Yavrusunu şehit vermiş her annenin gözyaşını koyalım ve her birimiz bir ucundan tutalım. Edirne’deki kardeşimiz bir ucundan tutsun, Hakkari’deki kardeşimiz bir ucundan tutsun, Bursa’daki kardeşimiz bir ucundan, Karadeniz’deki kardeşimiz bir ucundan tutsun ve hep birlikte kaldıralım.
Kırılan onurları, kalpleri, yürekleri insanlığın kalbine yeniden izzetle, onurla, şerefle, hassasiyetle hep birlikte yerleştirelim.
Gelin hep birlikte ülkemizi eman (güven) yurdu yapalım.
Öyle bir eman yurdu olsun ki sizin oluşturduğunuz güven Bağdat’a, Şam’a, Halep’e, Arakan’a, Myanmar’a emniyet versin ve güven taşısın.
Gelin ülkemizi selam yurdu, barış yurdu yapalım.
O selam, Bağdat’a, Şam’a, Halep’e, Arakan’a ve Afrika’ya da ulaşsın.
Ülkemizi adalet yurdu yapalım, fazilet yurdu yapalım.
Bu topraklarda onuru kırılan, onuru rencide edilen, onuru ayaklar altına alınan hiçbir insanımız kalmasın diye.”

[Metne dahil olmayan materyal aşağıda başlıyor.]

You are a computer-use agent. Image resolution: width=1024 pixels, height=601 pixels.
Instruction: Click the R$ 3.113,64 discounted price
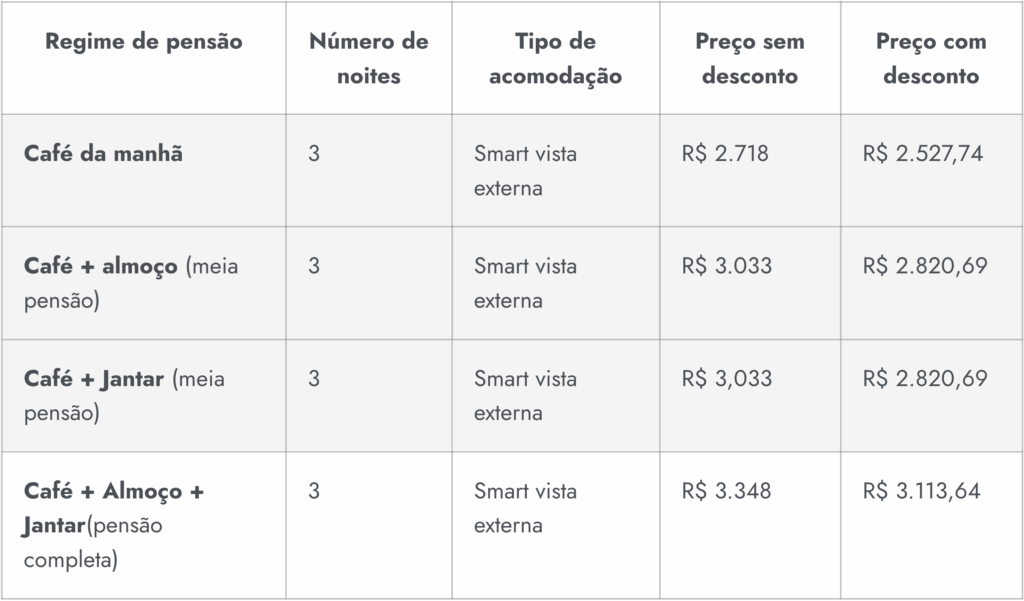[921, 491]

Bu ifadeler Prof. Dr. Mehmet Görmez’e ait.
Bir konu ancak bu kadar güzel anlatılabilirdi.
***
Modern toplumlar, rekabet-başarı diyalektiği üzerine kurulmuş toplumlardır. Ancak bugün rekabet ve başarının ne olduğu üzerinde yeterince durulmadığını görüyoruz.
Bu iki kavram, giderek gücünü bireylerin ve toplumların manevi dünyalarına kadar yansıtabilen hoyrat ve başıboş birer etki merkezine dönüşmektedir.
Modern çağın rekabet anlayışı, merhamete hayat hakkı tanımamakta; merhamet, insanın dinamizmini prangalayan, yeteneklerini ahlakî-insanî bazı kayıtlarla daraltan, üretimi düşüren bir kavram olarak sunulmakta ve rekabet esnasında her türlü yola başvurmak mübah sayılmaktadır.
Oysa tevâzuda, tekebbür (kibirlenme) ile elde edilemeyecek bir gücün saklı olduğu; paylaşımda bencillikle ulaşılamayacak bir mutluluğun olduğu;
merhamette, acımasızlıkta olmayan bir verimliliğin olabileceği unutulmaktadır.
Başarının, zekânın, aklın, ancak tevazu elbisesi içerisinde güzel göründüğü hatırlardan çıkabilmektedir.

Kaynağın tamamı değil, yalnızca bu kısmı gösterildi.